Dal Parlamento europeo via libera definitivo al “Net-Zero Industry Act”, che guarda agli obiettivi sulla transizione entro il 2020.
Bruxelles – Costruire un’industria a zero emissioni per rispondere alla domanda, sempre più alta, di tecnologie pulite. Arriva il via libera definitivo al ‘Net-Zero Industry Act’, la prima legge che vincola il continente a produrre tra i suoi confini il 40% del fabbisogno annuo di materiali clean-tech necessari alla transizione green entro il 2030 e a raggiungerne il 15% del valore di mercato su scala globale. Una risposta made in Europe di Bruxelles – sempre più stretta tra la concorrenza cinese e il maxi piano di sussidi statunitensi da 370 miliardi di dollari, l’Inflation Reduction Act (Ira) – che eleva anche il ruolo del nucleare.
“La domanda” di tecnologie green “è in crescita in Europa e nel mondo, e ora siamo in grado di soddisfarne una parte maggiore con un’offerta europea”, ha sintetizzato la presidente della Commissione Ue, Ursula von der Leyen, promotrice un anno fa del Piano industriale per il Green Deal, di cui il ‘Net-Zero Act’ è pilastro centrale. Il regolamento contempla un elenco di tecnologie strategiche che godranno di permessi accelerati e potranno ricevere finanziamenti Ue. E tra loro – dopo lunghi mesi di negoziati dominati dal braccio di ferro tra Parigi e Berlino – trova un posto di rilievo anche l’atomo, determinando la vittoria della linea francese.
Insieme alle tecnologie per la fissione nucleare e al ciclo del combustibile nucleare, nell’elenco figurano anche i pannelli solari, le pale eoliche onshore e le tecnologie per le energie rinnovabili offshore; batterie e stoccaggio dell’energia, ma anche pompe di calore e idrogeno. Sul regolamento, per quanto innovativo, pesa tuttavia il nodo delle risorse: il Net-Zero Act non dispone di alcun nuovo impegno finanziario da parte dell’Ue.

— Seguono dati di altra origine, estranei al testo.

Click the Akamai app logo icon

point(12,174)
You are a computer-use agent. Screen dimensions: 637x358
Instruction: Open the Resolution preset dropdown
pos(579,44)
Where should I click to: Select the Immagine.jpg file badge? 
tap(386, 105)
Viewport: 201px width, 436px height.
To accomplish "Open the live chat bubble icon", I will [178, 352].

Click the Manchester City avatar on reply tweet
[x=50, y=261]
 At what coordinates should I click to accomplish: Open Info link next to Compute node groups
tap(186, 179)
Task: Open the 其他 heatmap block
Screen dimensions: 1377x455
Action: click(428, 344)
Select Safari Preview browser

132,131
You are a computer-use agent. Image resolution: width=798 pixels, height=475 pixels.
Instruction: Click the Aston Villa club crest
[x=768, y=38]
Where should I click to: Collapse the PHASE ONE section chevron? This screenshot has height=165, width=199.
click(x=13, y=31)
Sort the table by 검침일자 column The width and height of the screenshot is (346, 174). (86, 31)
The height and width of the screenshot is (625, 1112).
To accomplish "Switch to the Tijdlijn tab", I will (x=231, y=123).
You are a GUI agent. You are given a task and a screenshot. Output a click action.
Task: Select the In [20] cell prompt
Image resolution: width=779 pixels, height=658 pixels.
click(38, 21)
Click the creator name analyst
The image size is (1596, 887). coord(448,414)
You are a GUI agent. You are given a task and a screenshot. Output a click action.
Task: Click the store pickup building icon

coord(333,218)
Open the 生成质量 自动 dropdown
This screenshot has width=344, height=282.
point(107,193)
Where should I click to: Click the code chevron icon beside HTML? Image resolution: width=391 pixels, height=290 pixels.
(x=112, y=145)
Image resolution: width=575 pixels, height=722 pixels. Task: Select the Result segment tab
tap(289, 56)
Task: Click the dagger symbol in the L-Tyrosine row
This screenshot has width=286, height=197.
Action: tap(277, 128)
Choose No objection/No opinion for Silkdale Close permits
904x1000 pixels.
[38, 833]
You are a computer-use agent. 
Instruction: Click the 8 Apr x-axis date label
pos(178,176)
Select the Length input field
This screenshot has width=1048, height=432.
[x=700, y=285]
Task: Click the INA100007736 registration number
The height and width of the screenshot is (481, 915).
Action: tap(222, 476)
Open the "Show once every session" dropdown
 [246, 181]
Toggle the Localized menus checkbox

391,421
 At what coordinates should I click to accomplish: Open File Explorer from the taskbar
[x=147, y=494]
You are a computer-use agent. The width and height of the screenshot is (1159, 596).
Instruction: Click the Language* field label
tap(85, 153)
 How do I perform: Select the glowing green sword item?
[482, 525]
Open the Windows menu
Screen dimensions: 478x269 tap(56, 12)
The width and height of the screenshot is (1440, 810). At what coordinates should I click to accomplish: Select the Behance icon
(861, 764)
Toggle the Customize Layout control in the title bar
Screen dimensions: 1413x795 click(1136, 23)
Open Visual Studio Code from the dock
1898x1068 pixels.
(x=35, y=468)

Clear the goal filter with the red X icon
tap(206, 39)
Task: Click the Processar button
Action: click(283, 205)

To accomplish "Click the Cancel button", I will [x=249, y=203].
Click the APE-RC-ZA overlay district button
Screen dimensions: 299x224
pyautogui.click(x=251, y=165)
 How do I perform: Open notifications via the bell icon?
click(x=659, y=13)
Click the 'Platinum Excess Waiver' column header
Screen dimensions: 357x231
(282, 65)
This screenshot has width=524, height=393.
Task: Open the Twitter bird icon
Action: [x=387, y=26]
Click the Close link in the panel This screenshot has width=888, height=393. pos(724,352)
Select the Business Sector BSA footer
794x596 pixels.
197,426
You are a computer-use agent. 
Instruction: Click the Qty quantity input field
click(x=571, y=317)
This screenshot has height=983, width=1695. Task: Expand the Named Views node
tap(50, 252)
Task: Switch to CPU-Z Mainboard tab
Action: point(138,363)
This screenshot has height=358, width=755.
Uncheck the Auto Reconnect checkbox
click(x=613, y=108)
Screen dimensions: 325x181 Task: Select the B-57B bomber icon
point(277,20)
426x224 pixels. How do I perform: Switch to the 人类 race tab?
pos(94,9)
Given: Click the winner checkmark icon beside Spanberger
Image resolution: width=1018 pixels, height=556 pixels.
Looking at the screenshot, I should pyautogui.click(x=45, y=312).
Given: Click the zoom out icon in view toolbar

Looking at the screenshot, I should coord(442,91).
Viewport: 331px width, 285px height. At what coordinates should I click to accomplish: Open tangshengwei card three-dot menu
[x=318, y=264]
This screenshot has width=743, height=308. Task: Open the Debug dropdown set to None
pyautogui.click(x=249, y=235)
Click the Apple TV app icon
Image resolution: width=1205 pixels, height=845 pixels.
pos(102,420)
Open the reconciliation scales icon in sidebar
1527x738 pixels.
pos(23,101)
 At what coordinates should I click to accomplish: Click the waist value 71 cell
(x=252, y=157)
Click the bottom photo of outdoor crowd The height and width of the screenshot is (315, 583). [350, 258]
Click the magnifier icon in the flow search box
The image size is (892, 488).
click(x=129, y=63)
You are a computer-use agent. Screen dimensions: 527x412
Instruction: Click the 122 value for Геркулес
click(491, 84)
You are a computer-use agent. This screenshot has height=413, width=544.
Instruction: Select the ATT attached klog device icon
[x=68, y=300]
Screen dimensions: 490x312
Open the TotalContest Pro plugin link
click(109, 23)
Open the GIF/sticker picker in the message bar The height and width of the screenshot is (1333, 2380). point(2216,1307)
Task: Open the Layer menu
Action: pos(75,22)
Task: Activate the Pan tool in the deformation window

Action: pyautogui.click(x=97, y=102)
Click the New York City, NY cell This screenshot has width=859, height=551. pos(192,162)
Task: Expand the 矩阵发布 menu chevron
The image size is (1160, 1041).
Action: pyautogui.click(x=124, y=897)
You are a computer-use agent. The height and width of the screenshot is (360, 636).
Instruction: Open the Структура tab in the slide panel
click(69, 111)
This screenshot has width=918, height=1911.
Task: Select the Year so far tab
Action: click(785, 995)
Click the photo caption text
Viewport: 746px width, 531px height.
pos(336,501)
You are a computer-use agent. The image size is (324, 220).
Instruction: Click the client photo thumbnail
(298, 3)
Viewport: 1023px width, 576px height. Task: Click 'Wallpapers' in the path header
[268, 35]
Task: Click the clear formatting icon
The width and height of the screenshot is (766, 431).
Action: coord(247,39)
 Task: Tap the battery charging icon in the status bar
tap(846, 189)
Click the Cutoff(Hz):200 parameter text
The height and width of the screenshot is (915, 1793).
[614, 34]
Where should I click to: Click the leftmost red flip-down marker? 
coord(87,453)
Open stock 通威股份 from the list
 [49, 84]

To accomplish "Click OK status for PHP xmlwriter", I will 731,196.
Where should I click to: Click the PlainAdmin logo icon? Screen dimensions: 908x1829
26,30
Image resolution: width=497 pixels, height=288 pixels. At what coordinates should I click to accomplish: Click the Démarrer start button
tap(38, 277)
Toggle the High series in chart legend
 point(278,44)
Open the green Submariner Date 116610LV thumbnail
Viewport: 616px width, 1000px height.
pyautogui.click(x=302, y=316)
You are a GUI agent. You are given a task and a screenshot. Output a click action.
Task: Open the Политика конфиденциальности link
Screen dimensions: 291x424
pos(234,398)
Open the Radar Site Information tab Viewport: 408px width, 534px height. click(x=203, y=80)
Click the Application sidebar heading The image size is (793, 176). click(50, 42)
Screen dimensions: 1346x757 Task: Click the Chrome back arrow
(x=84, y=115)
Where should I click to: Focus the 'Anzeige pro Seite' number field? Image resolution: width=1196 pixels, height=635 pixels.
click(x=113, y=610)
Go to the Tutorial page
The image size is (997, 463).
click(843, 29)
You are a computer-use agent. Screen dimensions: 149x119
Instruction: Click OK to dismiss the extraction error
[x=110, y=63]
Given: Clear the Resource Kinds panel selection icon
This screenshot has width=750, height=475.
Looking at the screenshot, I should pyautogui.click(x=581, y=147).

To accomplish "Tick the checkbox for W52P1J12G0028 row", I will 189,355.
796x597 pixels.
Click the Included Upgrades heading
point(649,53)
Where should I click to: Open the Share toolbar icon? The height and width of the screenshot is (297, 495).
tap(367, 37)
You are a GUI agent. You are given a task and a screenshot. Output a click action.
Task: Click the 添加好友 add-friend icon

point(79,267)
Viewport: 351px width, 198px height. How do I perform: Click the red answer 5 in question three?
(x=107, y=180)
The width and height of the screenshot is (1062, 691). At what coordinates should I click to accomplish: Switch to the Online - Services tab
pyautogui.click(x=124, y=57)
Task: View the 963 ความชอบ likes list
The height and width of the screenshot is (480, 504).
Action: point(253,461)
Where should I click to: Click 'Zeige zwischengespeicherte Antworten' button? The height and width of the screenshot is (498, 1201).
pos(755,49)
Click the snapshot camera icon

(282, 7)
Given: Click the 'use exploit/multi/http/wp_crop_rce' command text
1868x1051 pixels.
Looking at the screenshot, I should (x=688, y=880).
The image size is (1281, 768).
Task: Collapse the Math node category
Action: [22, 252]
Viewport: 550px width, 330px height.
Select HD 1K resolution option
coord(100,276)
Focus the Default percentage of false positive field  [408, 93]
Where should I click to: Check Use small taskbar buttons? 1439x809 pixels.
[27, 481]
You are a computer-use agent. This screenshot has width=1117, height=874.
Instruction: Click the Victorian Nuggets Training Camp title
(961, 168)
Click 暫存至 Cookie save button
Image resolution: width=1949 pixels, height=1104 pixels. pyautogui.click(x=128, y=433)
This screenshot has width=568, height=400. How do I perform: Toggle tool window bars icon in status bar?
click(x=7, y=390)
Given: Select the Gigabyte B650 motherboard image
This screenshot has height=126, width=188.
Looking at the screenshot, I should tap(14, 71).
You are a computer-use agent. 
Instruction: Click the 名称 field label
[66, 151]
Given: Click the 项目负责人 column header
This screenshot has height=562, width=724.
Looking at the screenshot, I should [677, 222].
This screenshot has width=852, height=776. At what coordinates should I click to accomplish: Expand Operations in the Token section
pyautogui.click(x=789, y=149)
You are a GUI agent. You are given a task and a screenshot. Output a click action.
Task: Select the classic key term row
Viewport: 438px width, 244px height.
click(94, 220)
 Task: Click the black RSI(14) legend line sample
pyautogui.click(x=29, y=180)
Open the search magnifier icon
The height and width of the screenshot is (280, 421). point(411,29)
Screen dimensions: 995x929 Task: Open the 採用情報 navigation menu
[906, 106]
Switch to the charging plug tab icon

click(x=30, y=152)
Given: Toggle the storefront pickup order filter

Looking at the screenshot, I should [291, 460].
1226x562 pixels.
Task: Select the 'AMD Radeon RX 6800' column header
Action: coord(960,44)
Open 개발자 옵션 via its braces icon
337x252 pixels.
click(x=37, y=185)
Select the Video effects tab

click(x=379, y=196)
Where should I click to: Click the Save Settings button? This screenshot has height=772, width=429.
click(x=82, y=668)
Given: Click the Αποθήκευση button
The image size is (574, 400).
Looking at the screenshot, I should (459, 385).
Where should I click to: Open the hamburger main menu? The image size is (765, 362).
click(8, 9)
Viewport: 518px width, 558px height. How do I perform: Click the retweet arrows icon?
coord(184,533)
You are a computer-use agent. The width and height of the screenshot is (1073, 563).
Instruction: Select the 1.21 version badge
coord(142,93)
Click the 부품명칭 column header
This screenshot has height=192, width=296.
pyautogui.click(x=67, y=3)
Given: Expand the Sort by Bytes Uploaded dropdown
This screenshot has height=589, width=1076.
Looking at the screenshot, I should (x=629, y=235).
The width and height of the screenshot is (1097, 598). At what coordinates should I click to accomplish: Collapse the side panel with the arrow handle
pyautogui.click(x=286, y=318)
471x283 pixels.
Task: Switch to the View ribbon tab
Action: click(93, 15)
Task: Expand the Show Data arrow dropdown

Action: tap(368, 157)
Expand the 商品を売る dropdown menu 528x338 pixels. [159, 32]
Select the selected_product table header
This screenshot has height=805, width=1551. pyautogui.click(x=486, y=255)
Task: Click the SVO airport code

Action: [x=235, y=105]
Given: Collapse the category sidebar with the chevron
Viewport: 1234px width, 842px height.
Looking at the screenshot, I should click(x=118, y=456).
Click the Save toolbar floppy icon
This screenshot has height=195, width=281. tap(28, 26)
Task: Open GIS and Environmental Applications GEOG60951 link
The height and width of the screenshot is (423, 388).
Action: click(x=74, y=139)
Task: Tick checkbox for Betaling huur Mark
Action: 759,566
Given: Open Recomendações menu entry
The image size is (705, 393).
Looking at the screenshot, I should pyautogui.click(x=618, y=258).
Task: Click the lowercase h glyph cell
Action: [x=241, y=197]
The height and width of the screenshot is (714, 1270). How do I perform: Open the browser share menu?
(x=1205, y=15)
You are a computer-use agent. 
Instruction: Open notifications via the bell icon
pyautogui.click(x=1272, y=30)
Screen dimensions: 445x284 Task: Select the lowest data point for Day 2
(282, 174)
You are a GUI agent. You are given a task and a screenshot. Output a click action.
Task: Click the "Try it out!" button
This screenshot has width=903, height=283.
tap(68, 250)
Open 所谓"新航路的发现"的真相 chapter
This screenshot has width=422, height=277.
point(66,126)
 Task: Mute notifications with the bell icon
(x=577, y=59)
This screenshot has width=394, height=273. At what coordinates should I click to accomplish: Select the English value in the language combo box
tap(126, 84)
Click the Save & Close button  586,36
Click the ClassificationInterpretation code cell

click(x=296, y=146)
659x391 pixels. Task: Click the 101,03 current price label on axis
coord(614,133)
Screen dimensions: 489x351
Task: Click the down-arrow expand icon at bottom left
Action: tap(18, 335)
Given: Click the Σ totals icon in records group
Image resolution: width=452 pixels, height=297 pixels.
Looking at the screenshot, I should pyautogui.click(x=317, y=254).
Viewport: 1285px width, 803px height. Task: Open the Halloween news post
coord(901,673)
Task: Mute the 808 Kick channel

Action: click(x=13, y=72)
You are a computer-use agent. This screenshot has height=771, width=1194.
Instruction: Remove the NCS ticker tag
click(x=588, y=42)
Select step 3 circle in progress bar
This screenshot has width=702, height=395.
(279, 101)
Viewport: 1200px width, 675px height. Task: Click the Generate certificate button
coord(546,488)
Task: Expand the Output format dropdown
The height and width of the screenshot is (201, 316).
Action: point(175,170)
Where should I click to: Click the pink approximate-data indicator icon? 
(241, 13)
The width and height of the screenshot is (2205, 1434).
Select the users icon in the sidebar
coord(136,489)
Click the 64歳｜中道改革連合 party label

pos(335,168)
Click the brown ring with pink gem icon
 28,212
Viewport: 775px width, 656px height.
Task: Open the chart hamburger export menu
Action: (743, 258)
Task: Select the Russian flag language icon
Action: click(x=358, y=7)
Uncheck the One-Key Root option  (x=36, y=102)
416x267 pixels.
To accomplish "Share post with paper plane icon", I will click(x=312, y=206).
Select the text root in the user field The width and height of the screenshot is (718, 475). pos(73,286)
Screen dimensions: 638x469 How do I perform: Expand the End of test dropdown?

Di fatto, Bruxelles si limita a incoraggiare i governi a utilizzare i proventi ricavati dal nuovo mercato Ue del carbonio, il sistema Ets di scambio delle emissioni che traduce in pratica il principio ‘chi inquina paga’.
Non solo industria green. Con le elezioni europee ormai alle porte, accelera anche l’impegno della presidenza belga dell’Ue per chiudere quanti più dossier possibili del Green Deal.
Dal Consiglio Ue – riunito in formato Agricoltura – è arrivato l’ok anche alle nuove norme sull’ecodesign per la progettazione ecocompatibile dei prodotti, che tra le altre cose introducono un divieto di distruzione dei vestiti invenduti e un passaporto digitale per le informazioni degli stessi prodotti. E i ministri hanno confermato l’accordo con l’Eurocamera che secondo Roma – unica al tavolo ad astenersi – non ha garantito di raggiungere un testo equilibrato a tutela dell’l’ambiente tenendo conto delle esigenze manifatturiere. L’Italia si è invece espressa favorevolmente alla stretta sulle fughe di metano provenienti dai settori energetici: dal
petrolio al gas, passando per il carbone e il biometano.
I Paesi hanno confermato l’intesa politica raggiunta a novembre con l’Eurocamera per costringere le compagnie energetiche a rilevare e riparare regolarmente le perdite di metano derivate dalle loro attività, comprese le importazioni. Una stretta con cui Bruxelles punta ad accelerare la lotta al cambiamento climatico, dal momento che il metano è un potente gas serra con una maggiore capacità di intrappolare calore rispetto alla CO2, e dunque un impatto sul surriscaldamento di oltre 80 volte superiore a quello dell’anidride carbonica su un periodo di 20 anni.